Notice that struct can have any additional bindings that are not in the signature.

Module Typing

We can define multiple different structures with the same signature but that does not mean that the bindings from different structures can be used with each other. For example, lets say we have two structures RationalA and RationalB that are defined the same way as our Rational structure. We could try RationalA.toString (RationalB.Whole 5) but this would not type-check because RationalA and RationalB are different structures and so their types are different.

Equivalence

The idea that one piece of code is equivalent to another piece of code is fundemental to programming and computer science. We think of this idea informally in many situations:

  1. Code Maintenance: Can you simplify, clean up, or reorganize code without changing how the rest of the program behaves?
  2. Backward Compatibility: Can you add new features without changing how any of the existing features work?
  3. Optimization: Can you replace code with a faster or more space-efficient implementation?
  4. Abstraction: Can an external client tell if I make this change to my code?

We have a general idea of what equivalent code means but we need a more formal definition to be able to reason about it.

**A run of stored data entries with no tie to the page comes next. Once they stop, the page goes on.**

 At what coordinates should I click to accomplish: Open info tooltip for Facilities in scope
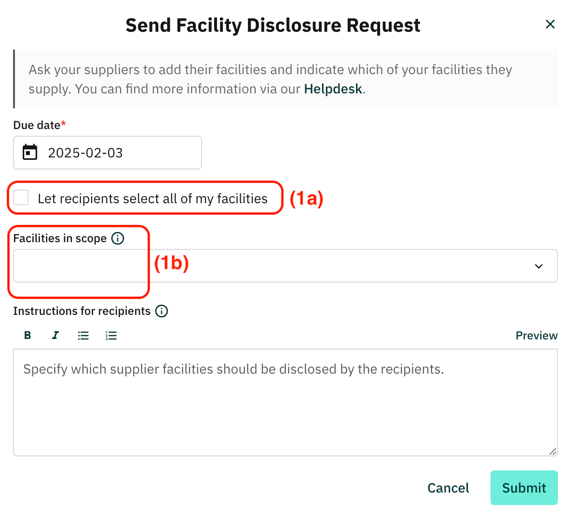(118, 238)
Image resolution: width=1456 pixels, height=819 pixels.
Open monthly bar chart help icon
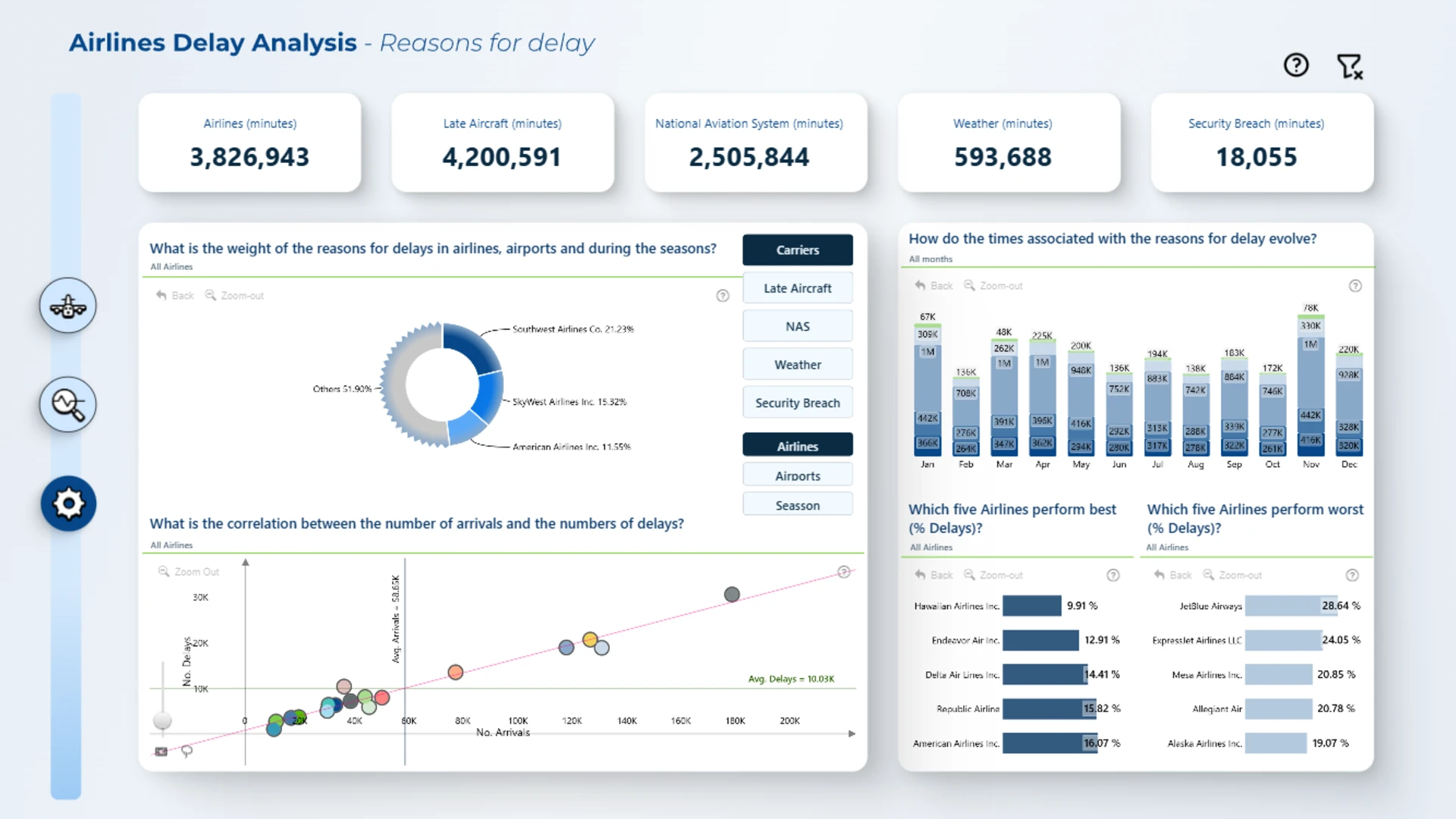click(1355, 286)
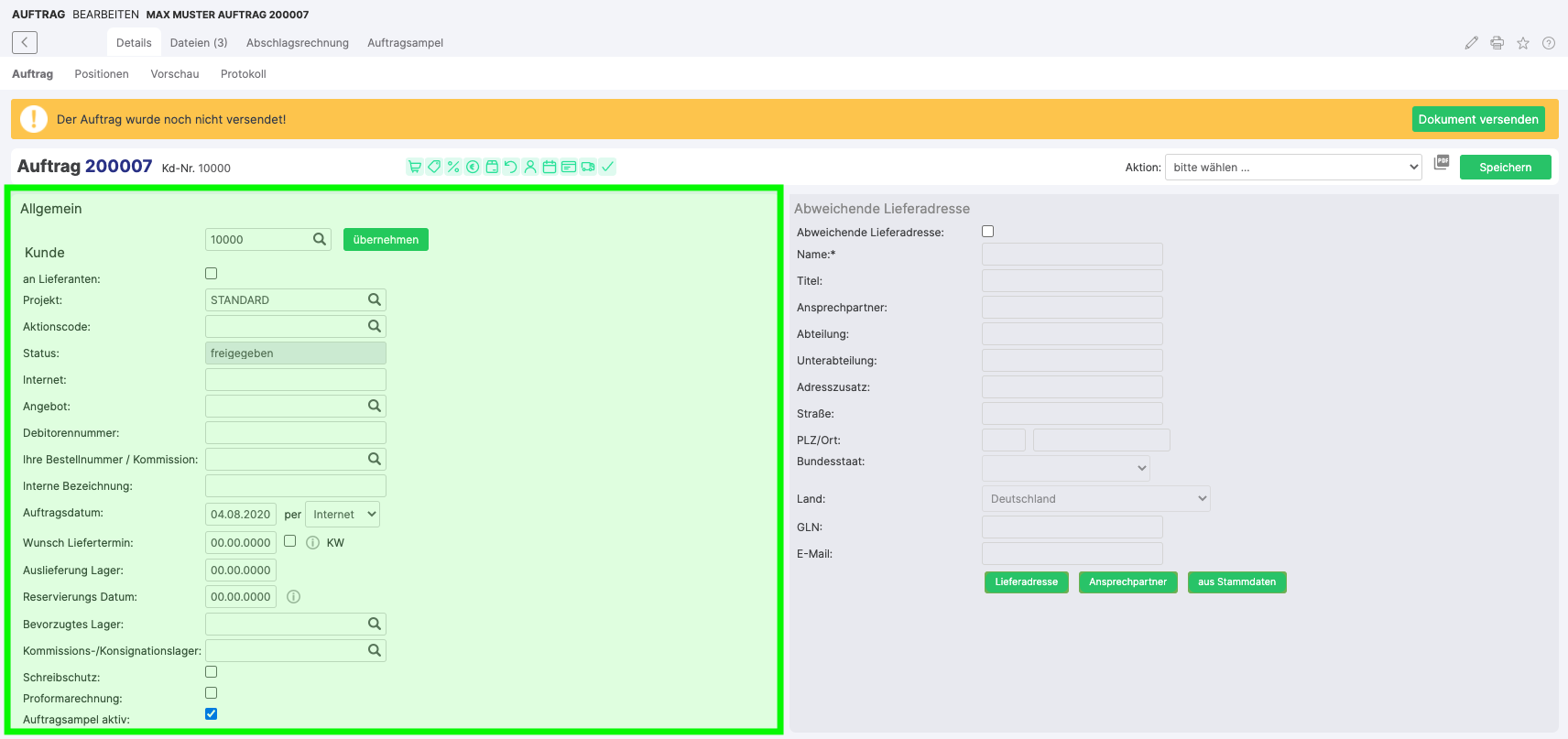Open the Aktion 'bitte wählen' dropdown
The width and height of the screenshot is (1568, 739).
click(x=1292, y=168)
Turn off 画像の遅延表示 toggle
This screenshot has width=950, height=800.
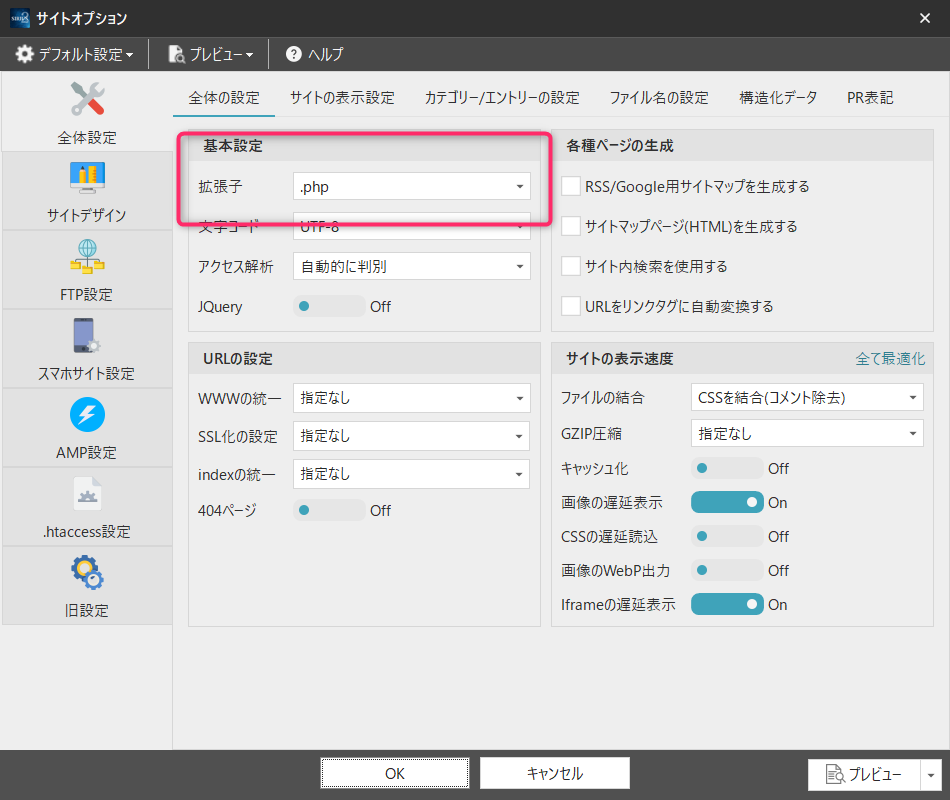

To be more precise, we need that the two functions when given the same argument in the same environment:

  1. Produce the same result (if they produce a result).
  2. Have the same (non)termination behavior i.e. if one runs forever, the other must run forever.
  3. Mutate the same (visible-to-clients) memory in the same way.
  4. Do the same input/output.
  5. Raise the same exceptions.

If all these requirements are met, we could replace one function with the other anywhere in the program and the program would still behave the same. This is the concept of equivalence and it is a very powerful concept in programming.

note

This also works with structures if every binding in the structure is equivalent to the corresponding binding in the signature. This is useful because it allows us to replace one structure with another as long as they have the same signature.

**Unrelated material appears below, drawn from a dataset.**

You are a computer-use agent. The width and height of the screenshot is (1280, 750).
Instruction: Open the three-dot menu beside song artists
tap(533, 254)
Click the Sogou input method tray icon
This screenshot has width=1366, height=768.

Side-Effect Free Programming

Side effects in programming include mutating references, doing input/output, and more. These can make it difficult to reason about equivalence because the same function can have side-effects that are hard to reason. A solution to this is to avoid side-effects completely and that is exactly what functional languages like ML encourage. In ML, you can have a function body with mutation but this is generally bad-style. If you "stay functional" by not doing mutation, printing, etc. in function bodies as a matter of policy, then callers can assume lots of equivalences they cannot otherwise.

Side-Effect
(* Bad Style *)
fun badStyle1 x =
let val r = ref 0 in
r := x;
!r
end

fun badstyle2 x = (print "Hello"; x)
note

When we are using functions passed as arguments, we cannot assume that the function is side-effect free. The function could be a function that mutates a reference or does input/output. This is something we need to consider when reasoning about equivalence in ML.

Types of Equivalence

Our current definition of equivalence ignores how much time or space a function takes to evaluate. This means two functions that equivalent even if one takes a nanosecond to complete and the other takes a year. This is still a good definition as we can replace the year function with the nanosecond function and the program would still behave the same. However, this definition is just a tool and we have other definitions of equivalence that are useful in different situations.

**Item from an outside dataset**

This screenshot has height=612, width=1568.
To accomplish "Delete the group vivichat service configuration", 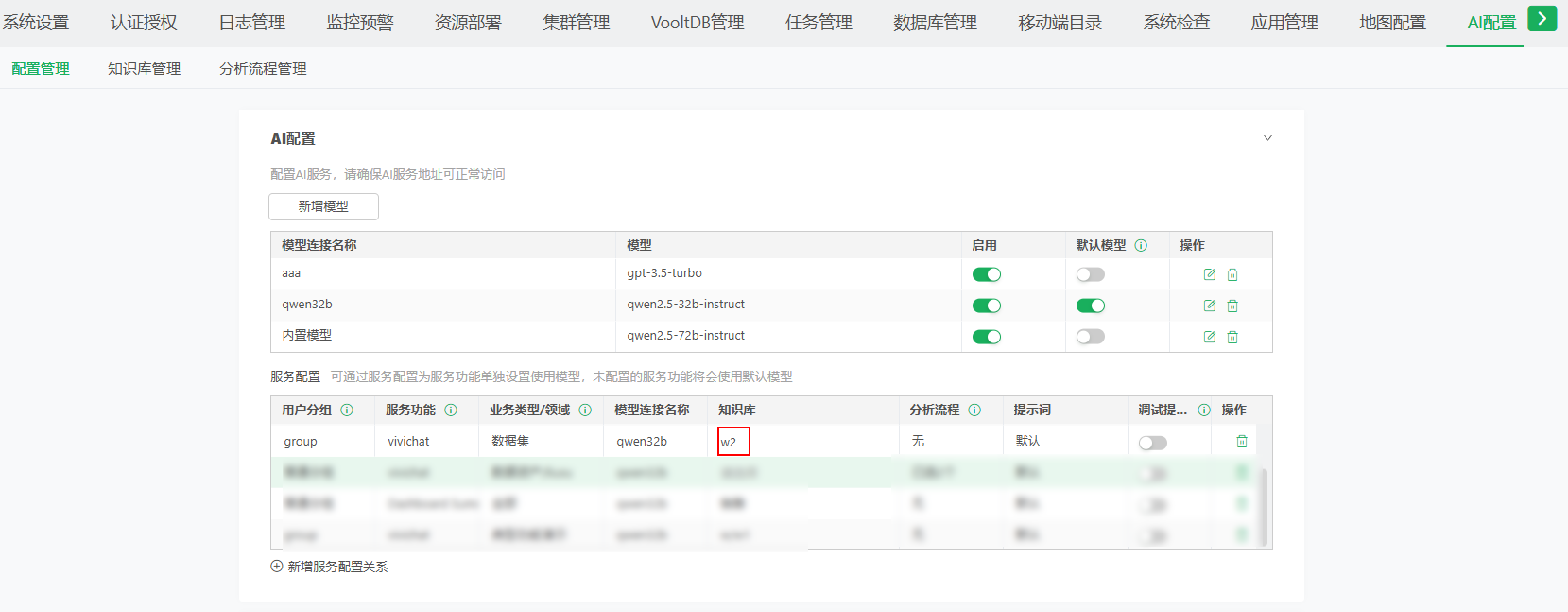I will click(1242, 442).
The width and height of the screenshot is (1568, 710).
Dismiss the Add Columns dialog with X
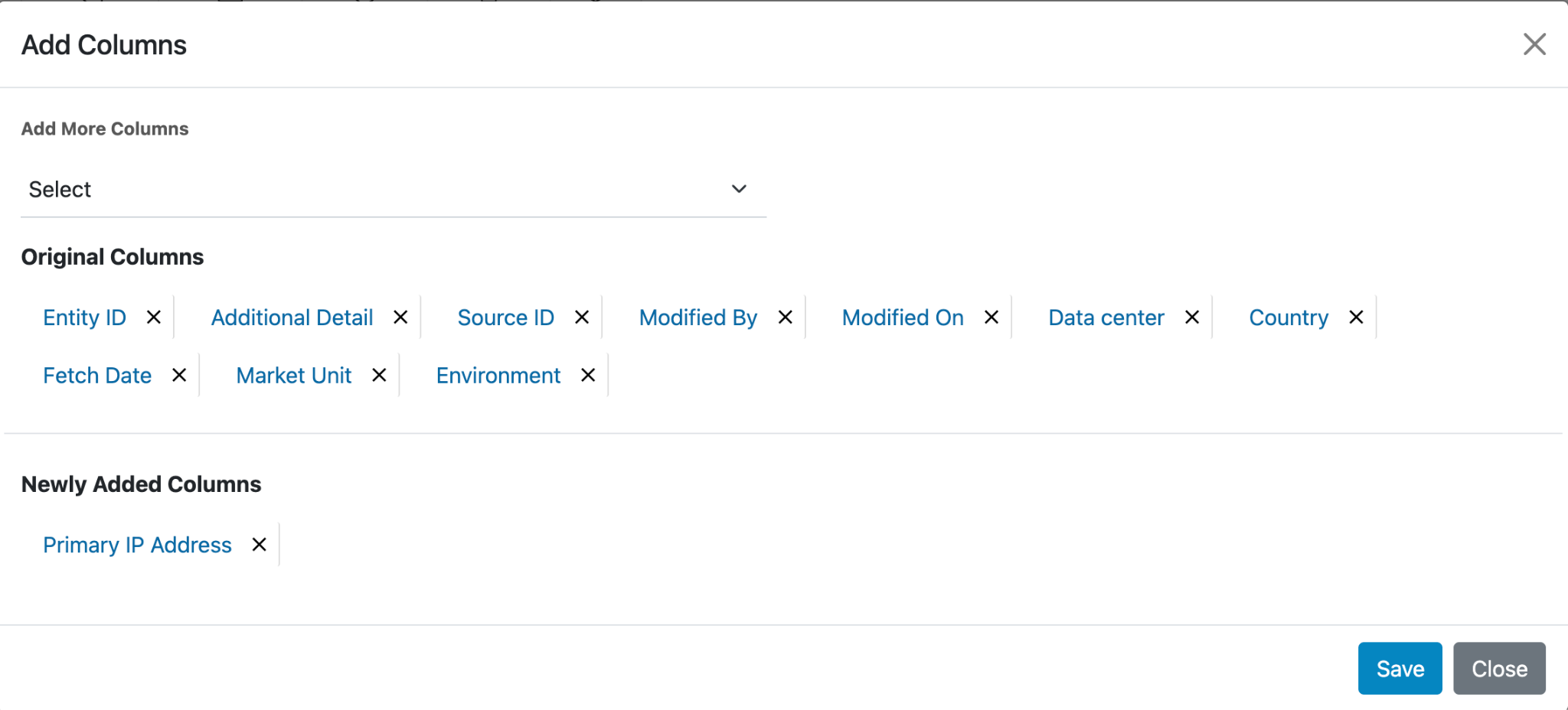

  1. Observational Equivalence: Our current definition of equivalence is a form of observational equivalence where we only care about the inputs and outputs of the function.
  2. Asymptotic Complexity Equivalence: This definition of equivalence ignores "constant-factor overheads" and figures out how fast one algorithm is from another. By ignoring the constant factors, it treats two algorithms that are do the same thing in "about the same time" as equivalent.
  3. Performance Equivalence: This definition of equivalence is the most strict as it requires that two functions take the same amount of time and space to evaluate. This is useful when we need to know exactly how long a function will take to run.